B. The work required a large number of electricians throughout the term of the project and right down to its completion. During the years here in question the number of electricians employed by Daniel, although varying somewhat from week to week, was generally on the increase.
C. Although the collective bargaining agreement between Daniel and IBEW required preference in hiring to be given to union members, and further required that, in the event of a reduction in force, the nonunion electricians would be laid off first, nevertheless the testimony in this case was that nonunion electricians were employed continuously at Callaway, many for long periods of time, evidencing the inability of IBEW to supply all of Daniel's requirements through exclusively union labor. D. Once hired, even a nonunion electrician could only be fired for cause, by reduction in force or by voluntarily quitting. The work was not seasonal in nature, and in fact the only interruption to petitioner's employment during the whole time he was at Callaway was a period of about three weeks when he was laid off due to a reduction in force resulting from a work stoppage by other craft unions at Callaway.
E. No representations were made to petitioner as to the limited nature of his employment, and, given the size and scope of theCallaway project, it was reasonable to anticipate that, once hired, even a nonunion man like petitioner could expect employment for a long period of time. Clearly, every construction job will terminate sooner or later, and there will frequently be some hazard of temporary layoffs, e.g. from strikes, shortage of materials, etc., but such factors do not make employment temporary. Frederick v. United States,supra;Abbott v. Commissioner,T.C. Memo. 1981-424.

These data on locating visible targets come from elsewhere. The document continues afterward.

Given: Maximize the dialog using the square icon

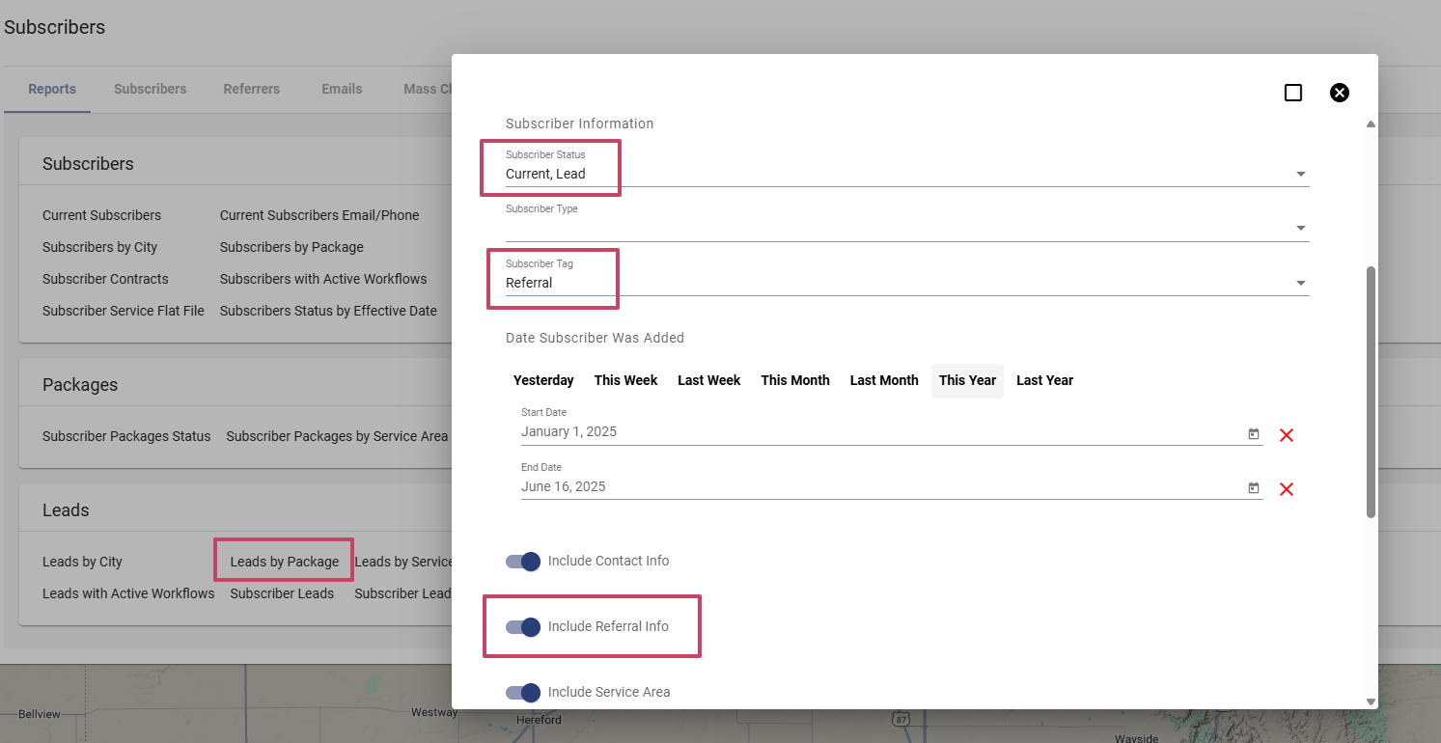Looking at the screenshot, I should [1293, 93].
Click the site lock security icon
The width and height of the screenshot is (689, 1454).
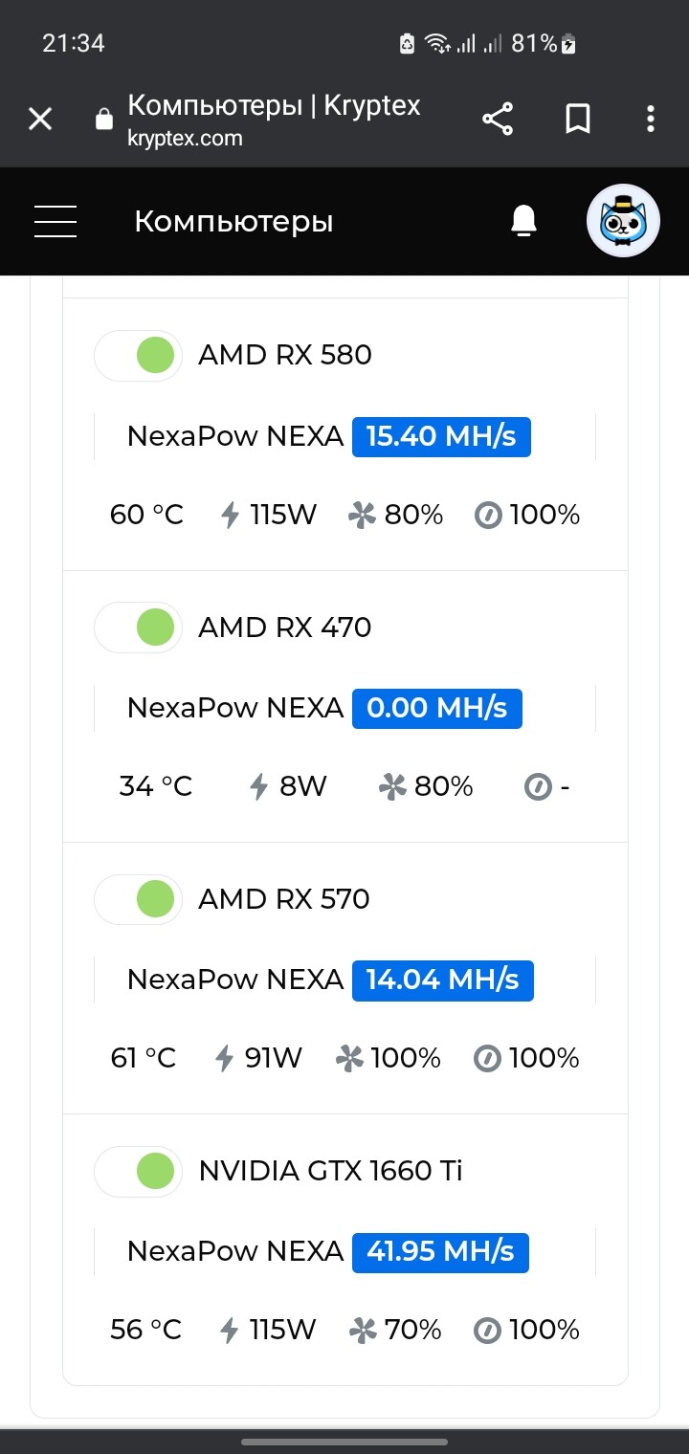point(103,119)
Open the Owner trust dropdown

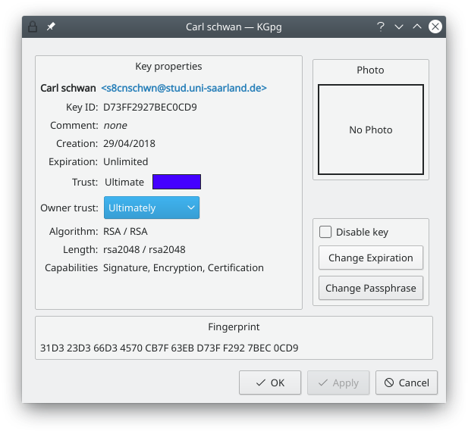[150, 208]
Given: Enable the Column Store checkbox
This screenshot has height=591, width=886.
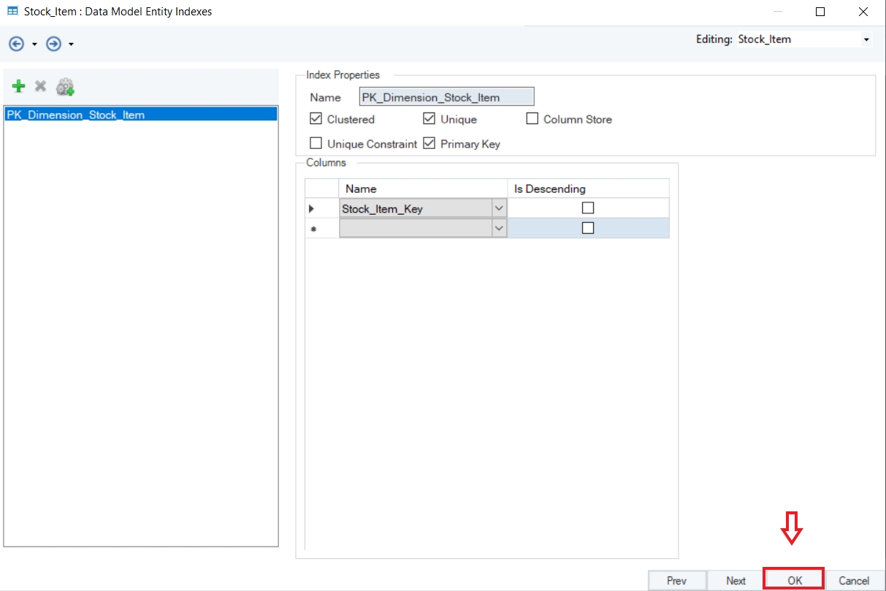Looking at the screenshot, I should click(532, 119).
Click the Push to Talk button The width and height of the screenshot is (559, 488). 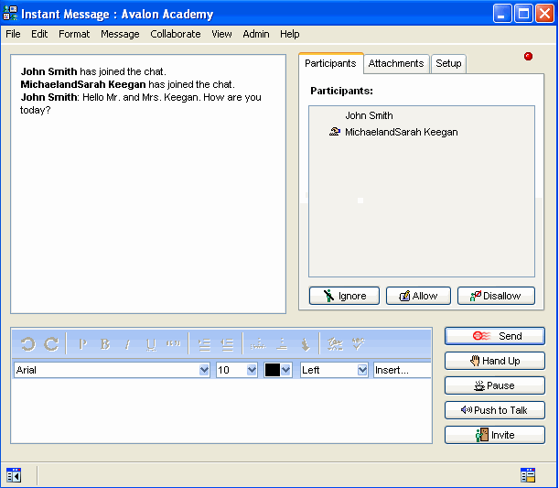[x=495, y=410]
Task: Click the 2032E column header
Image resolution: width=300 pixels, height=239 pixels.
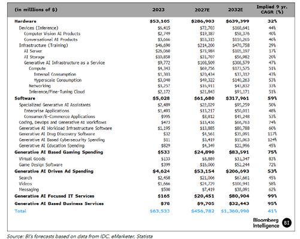Action: pos(235,10)
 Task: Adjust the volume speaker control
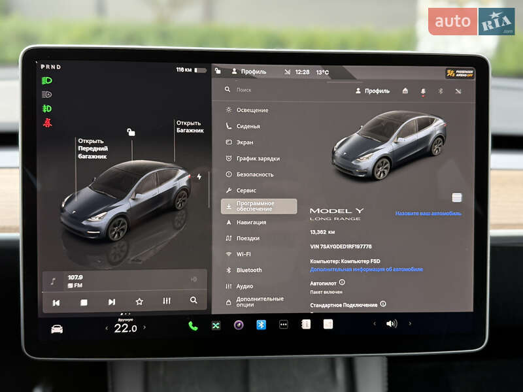click(392, 323)
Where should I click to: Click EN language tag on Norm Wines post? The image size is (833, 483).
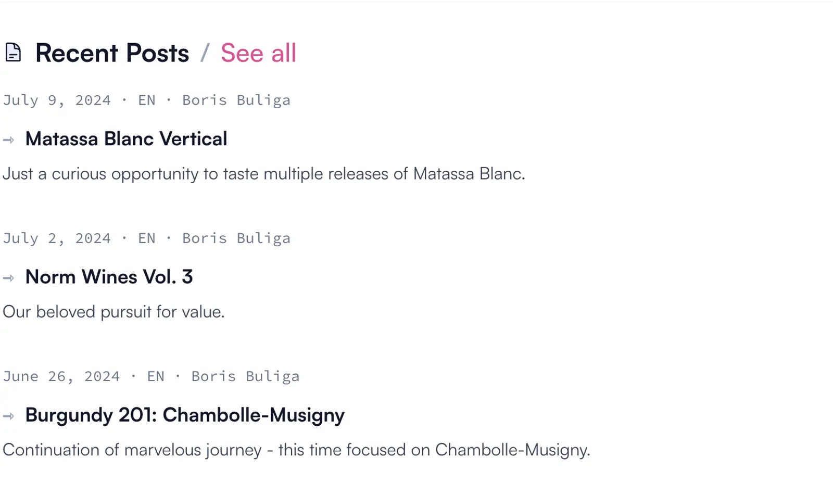(x=147, y=238)
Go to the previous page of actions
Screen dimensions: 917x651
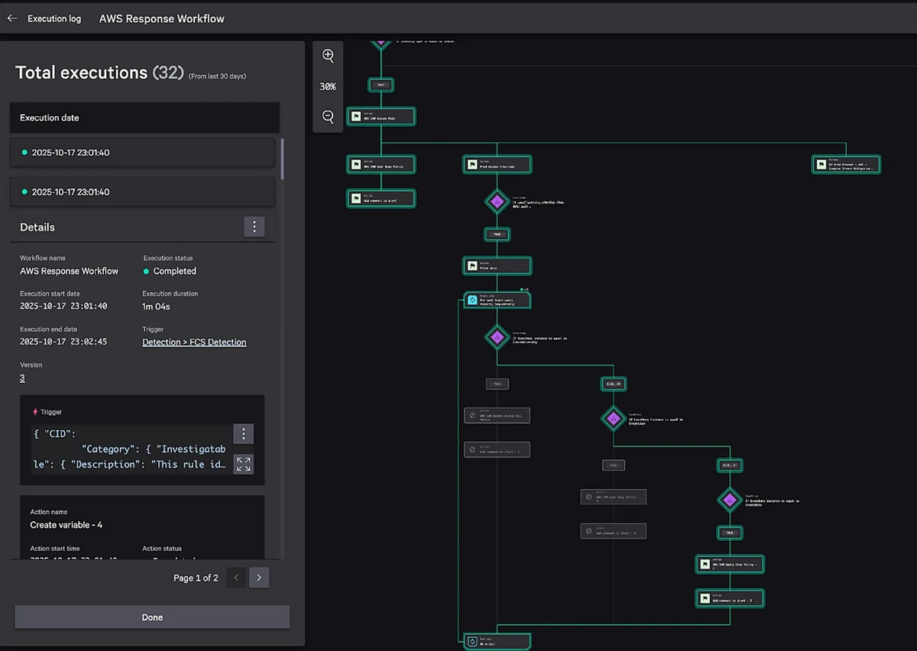(x=237, y=578)
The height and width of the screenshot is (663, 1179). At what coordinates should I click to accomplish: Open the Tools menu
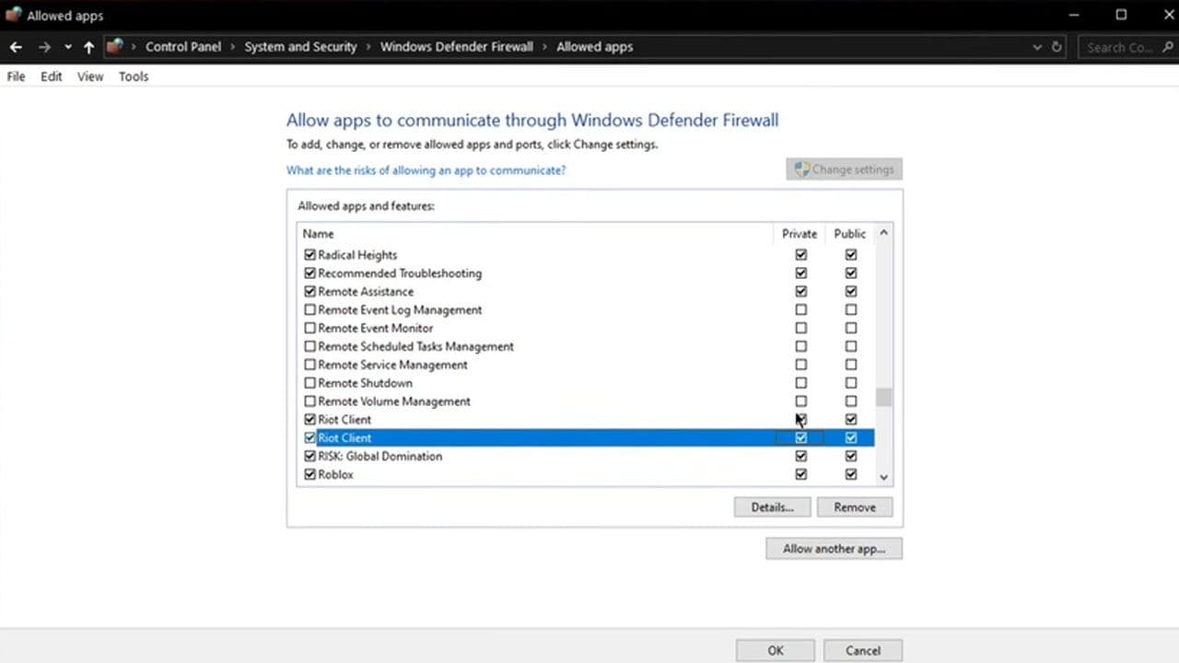[x=134, y=76]
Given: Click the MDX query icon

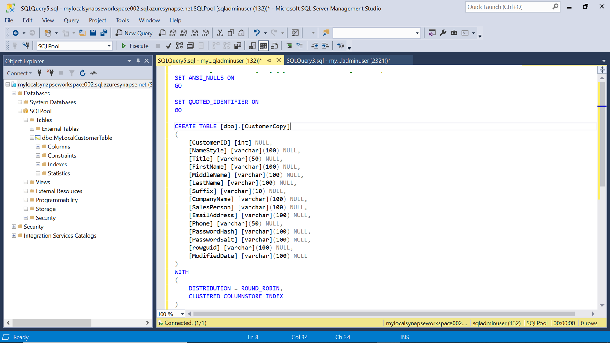Looking at the screenshot, I should 173,33.
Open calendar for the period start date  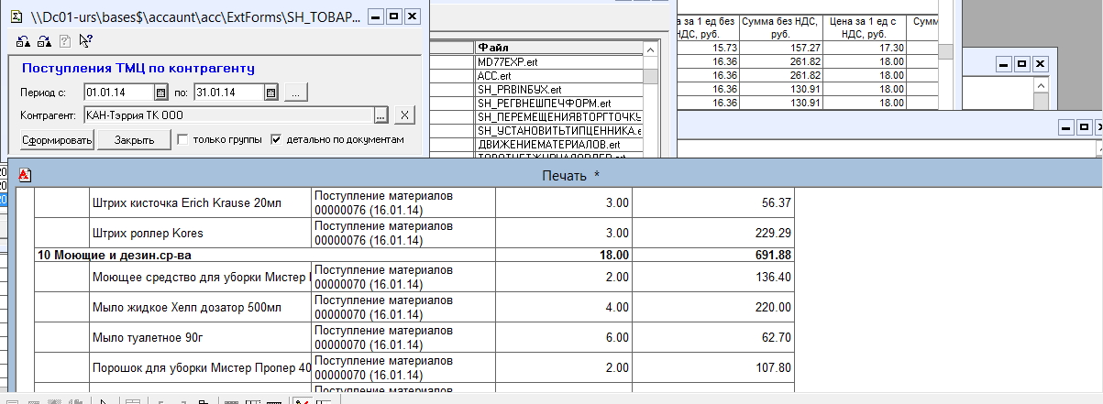(x=160, y=93)
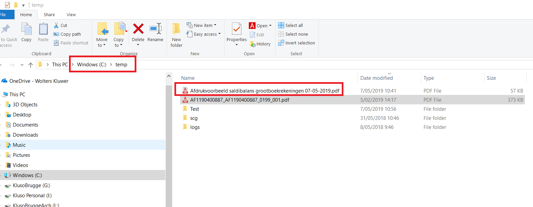Click the Rename icon in Organize group

coord(155,30)
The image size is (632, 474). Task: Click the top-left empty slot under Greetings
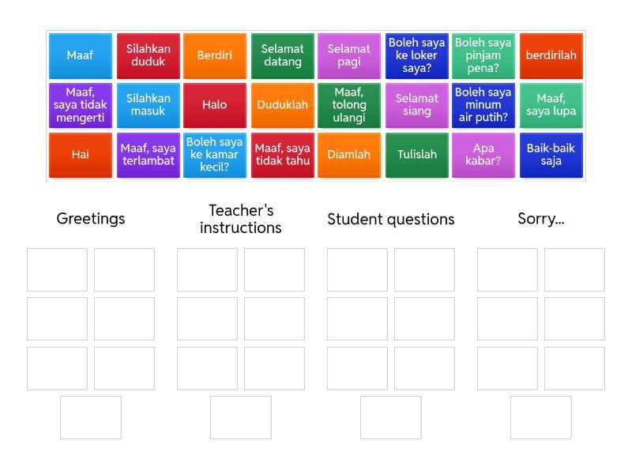point(57,269)
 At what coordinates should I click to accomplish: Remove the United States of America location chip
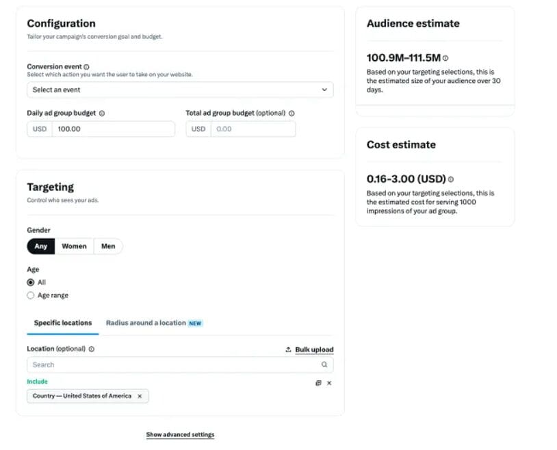click(x=139, y=397)
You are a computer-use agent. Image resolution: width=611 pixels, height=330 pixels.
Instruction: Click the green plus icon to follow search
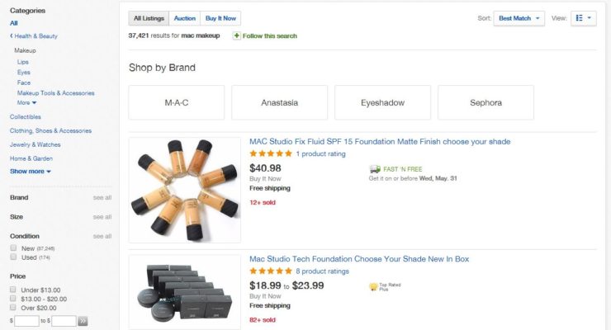[237, 36]
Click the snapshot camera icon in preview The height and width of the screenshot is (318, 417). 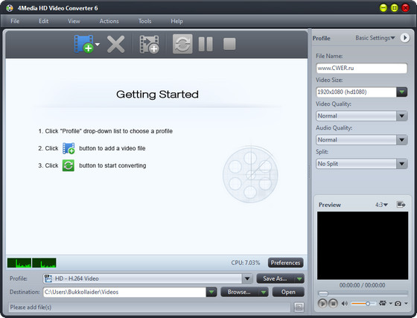click(398, 303)
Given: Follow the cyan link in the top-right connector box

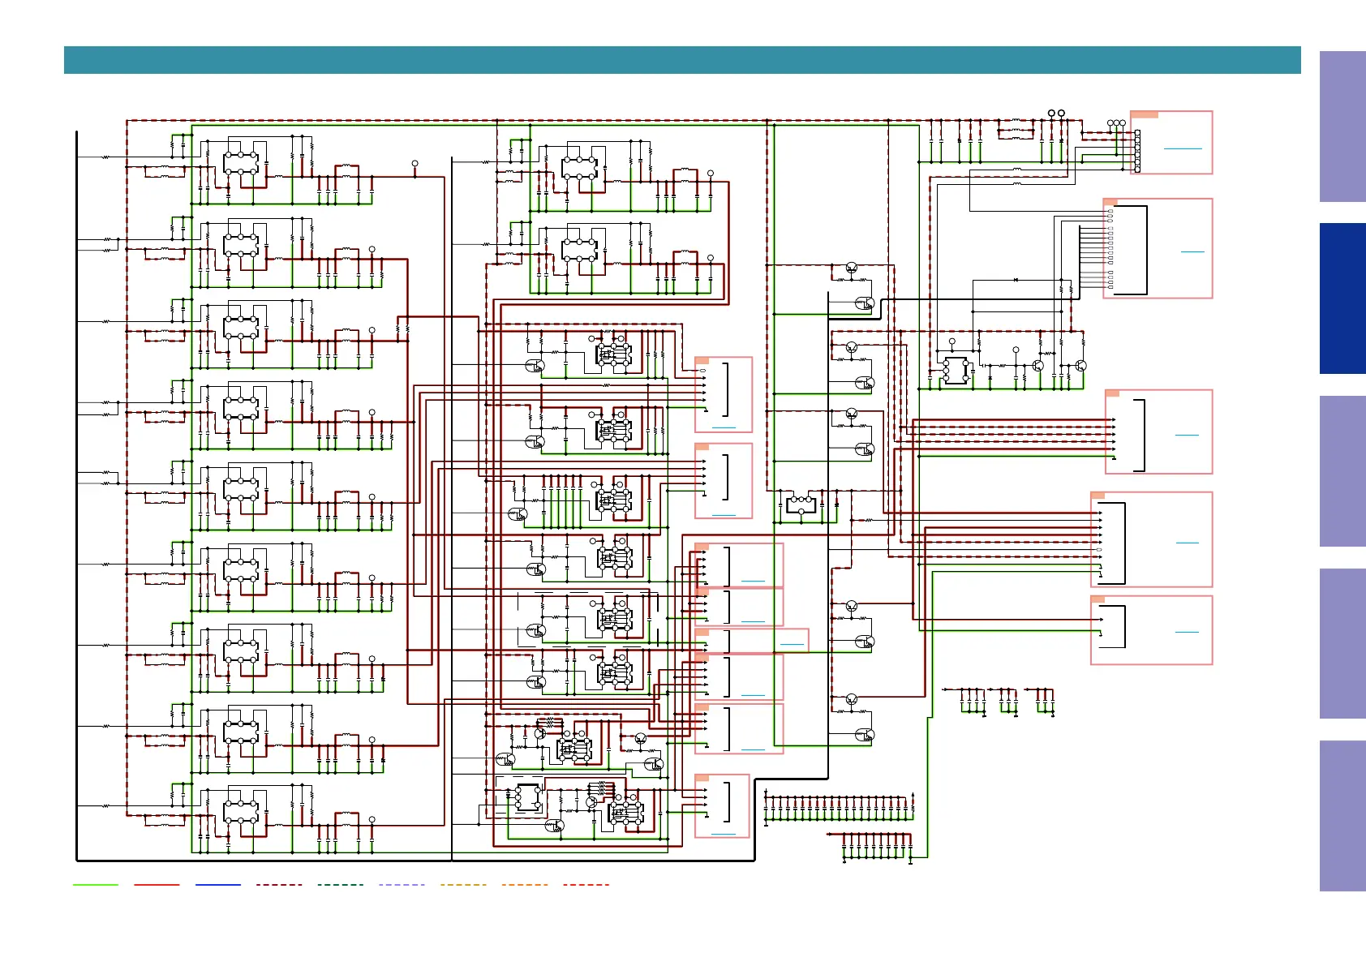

Petitioner argues that since he did not know how long his job at Callaway would last, it was unreasonable to expect him to uproot his family and move it closer to the job site. This, however, is a personal decision, based on the taxpayer's own particular living conditions, and is not a proper grounds for upholding the deduction here in question. Frederick v. United States,supra;Kasun v. United States,671 F.2d 1059 (7th Cir. 1982).
This Court has had occasion previously to consider the situation of construction workers at the Callaway job with regard to their commuting and living expenses. See Van Horn v. Commissioner,T.C. Memo. 1983-693.5 As we said in Van Horn:
As the Eighth Circuit said in Frederick v. United States,supra at 1295: "The relevant fact is the taxpayer's prospects for continued employment." Applying that test here, we find that by the beginning of 1980 petitioner's prospects for continued employment at Callaway for an indefinite period were excellent. Given the magnitude of the project and the demand for workers with petitioner's skills, it would have been unreasonable for petitioner to have concluded otherwise.
In sum, we find this case indistinguishable in all material respects from Van Horn,supra, and the same result is indicated. Respondent's determination is accordingly sustained.
Decision will be entered for respondent.